Cuando llegamos al Tourmalet de la tarde –ya de noche en un frío Madrid de noviembre- vemos que ha caído un integrante. Nuestro compañero –llamémoslo X- ha debido de sufrir una indigestión fruto de tres litros de cerveza en hora y media de camino. Quedamos dos. Nos miramos, asentimos y entramos en El Mercado Provenzal, ya en el barrio de Malasaña. Barbas pulidas y camisas hawaianas nos saludan. El target parece haber cambiado. El mismo patetismo que lucían los chavales de otras paradas ahora lo irradian los treintañeros indies que se las tiran de guays y rezan con acabar la noche acompañados y sin haber perdido la cartera.
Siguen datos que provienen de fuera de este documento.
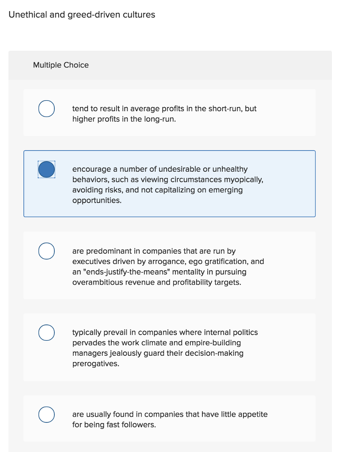The image size is (358, 452).
Task: Click the question title about greed-driven cultures
Action: tap(82, 15)
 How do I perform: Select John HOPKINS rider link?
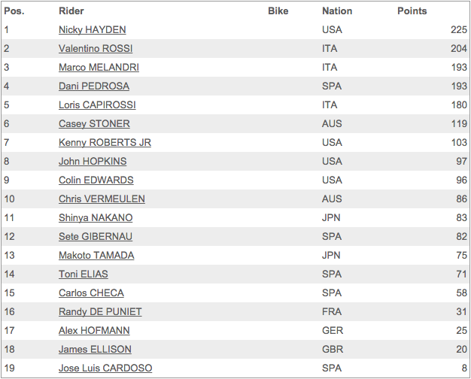click(x=93, y=161)
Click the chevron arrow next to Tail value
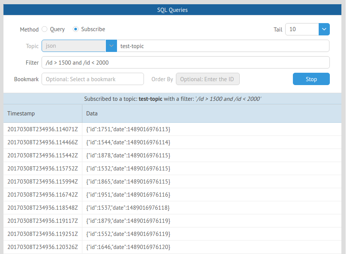 (324, 29)
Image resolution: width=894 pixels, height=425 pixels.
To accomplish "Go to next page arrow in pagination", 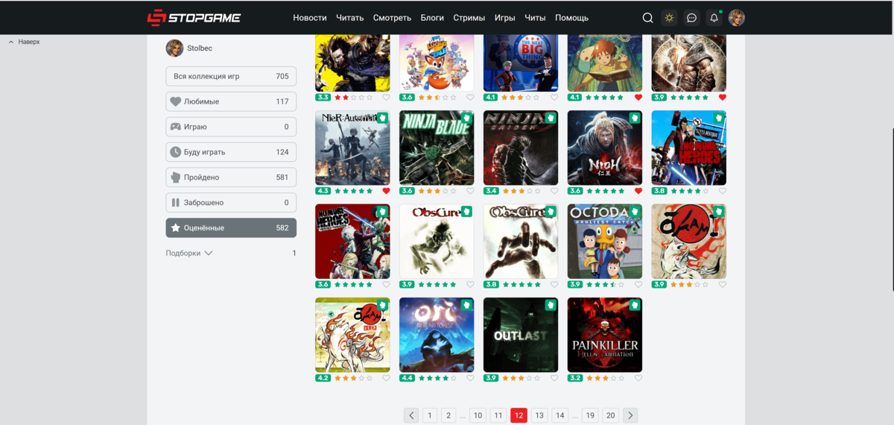I will (x=630, y=415).
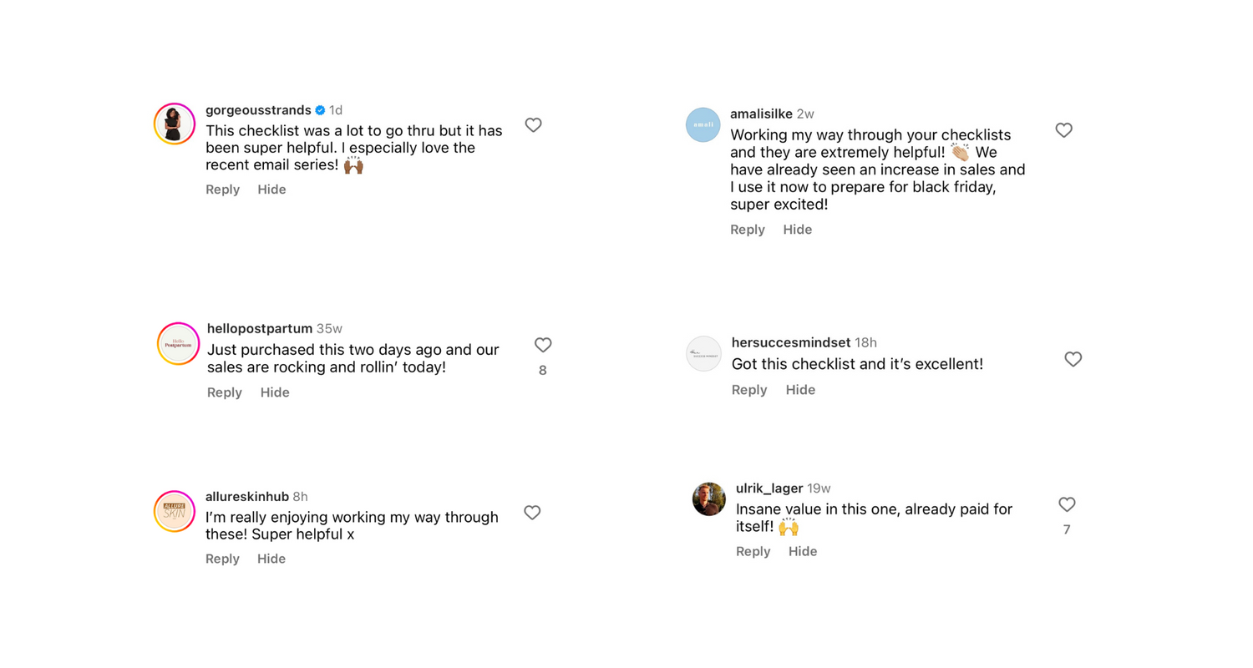Open the hellopostpartum username link
Image resolution: width=1253 pixels, height=668 pixels.
(259, 328)
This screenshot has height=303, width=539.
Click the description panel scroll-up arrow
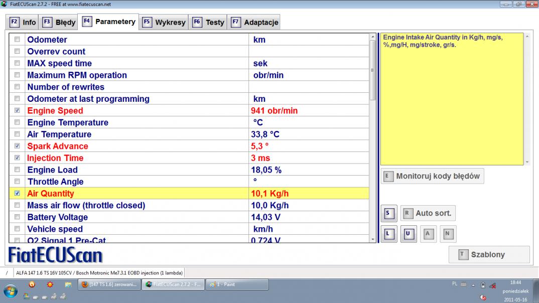(x=527, y=37)
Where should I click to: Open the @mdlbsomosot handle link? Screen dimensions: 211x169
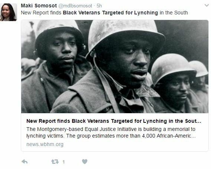coord(75,6)
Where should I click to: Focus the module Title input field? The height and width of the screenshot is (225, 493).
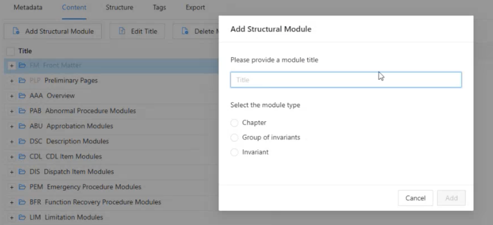(x=346, y=80)
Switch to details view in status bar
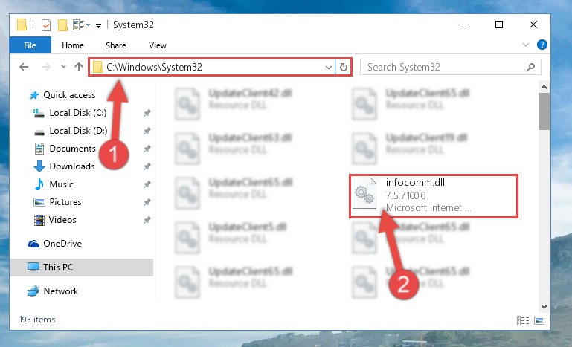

Los chavales al menos aún tienen tiempo para rectificar… Mi compañera tiene el gesto de invitarme a las siguientes cañas –unas portuguesas Cristal, el equipo B de la laureada Super Bock- ya que veo que me empieza a tiritar la cartera. La tontería del tapeo o cañeo (que dirían los Pantomima) muerde el bolsillo más de lo que parece. Cabe decir que me he comprado unos doritos de camino, la edad no perdona y uno no se puede permitir a esta edad beber con el estómago vacío. La conversación se va animando según pedimos más y más cañas. Parece que por fin hemos encontrado una cervecería en la que estamos cómodos dentro del circuito mainstream. Música setentera, cerveza aceptable, asientos que no están fabricados en un campo de concentración norcoreano… Se hace de noche y damos por finalizado el experimento, con opiniones contradictorias. Me pregunta por whattsapp un amigo que si salgo de fiesta. La cerveza en sangre me juega una mala pasada y, por primera vez, cometo una traición: no se lo digan a nadie, pero me pido un gin-tonic.